Contact – in the child’s best interest?

One of the issues Foster Carers regularly talk to me about is contact with birth parents. They tell me it is often quite an ordeal both for the carers and the child. I’m aware that sometimes it can be as the court intended – in the best interests of the child. I must admit however, that the amount of times I hear that a child enjoyed or benefitted from contact are few and far between compared with reports of it being difficult.

The usual way it seems to play out is that the child dreads it anything from two weeks to two days before it is due to take place. This time is also often characterised by increasing behaviour problems, agitation and acting out on the part of the child and consequent difficulties for the carers in trying to manage this. In many ways when we are reuniting them with people who may have abused or neglected them what can we expect?

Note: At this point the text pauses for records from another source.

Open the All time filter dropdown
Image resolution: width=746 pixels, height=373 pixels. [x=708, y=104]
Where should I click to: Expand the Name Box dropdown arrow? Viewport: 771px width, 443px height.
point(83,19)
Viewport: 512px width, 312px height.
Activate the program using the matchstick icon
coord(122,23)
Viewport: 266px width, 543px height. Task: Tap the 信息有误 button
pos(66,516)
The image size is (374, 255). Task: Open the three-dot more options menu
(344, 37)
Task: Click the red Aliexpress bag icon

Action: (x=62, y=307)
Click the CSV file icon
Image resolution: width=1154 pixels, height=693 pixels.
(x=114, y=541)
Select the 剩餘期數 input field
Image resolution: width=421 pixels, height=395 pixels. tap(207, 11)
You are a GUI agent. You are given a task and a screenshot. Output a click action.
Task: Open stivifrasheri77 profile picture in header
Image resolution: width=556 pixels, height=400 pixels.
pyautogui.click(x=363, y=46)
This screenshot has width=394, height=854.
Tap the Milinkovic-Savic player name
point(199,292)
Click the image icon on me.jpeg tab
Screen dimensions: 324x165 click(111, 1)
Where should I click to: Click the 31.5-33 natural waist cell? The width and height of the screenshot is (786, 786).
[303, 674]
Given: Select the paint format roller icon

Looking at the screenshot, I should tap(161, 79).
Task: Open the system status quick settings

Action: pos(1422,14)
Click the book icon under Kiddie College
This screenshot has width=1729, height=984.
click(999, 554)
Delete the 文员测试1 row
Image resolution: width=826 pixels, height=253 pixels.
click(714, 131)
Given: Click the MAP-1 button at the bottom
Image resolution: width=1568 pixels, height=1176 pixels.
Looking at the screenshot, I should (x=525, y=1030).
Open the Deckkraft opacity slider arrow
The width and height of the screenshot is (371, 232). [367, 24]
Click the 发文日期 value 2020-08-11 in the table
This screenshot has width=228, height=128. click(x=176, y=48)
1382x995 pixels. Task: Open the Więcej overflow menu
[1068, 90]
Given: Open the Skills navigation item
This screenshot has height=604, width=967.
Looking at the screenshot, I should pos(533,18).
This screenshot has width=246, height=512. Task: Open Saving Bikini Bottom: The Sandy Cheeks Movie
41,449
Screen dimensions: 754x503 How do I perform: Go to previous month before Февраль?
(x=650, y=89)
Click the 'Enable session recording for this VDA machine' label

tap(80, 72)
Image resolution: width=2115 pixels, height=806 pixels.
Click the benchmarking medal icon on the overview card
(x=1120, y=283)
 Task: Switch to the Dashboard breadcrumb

At the extreme, having removed a child from a frightening and abusive relationship and then asking them to see their abusers regularly can be akin to traumatising the child again. It is difficult to see how this is in their best interests. Traumatised veterans now receive help rather than being sent back into the war zone. Why then do we do it to children who are ill equipped to cope?

From the other side, observing contact it seems the birth parents struggle too. It would be a challenge to most people to be put in a room with a child and an observer and for that session to be anything other than stilted. When contact does not work for anyone is it time to rethink?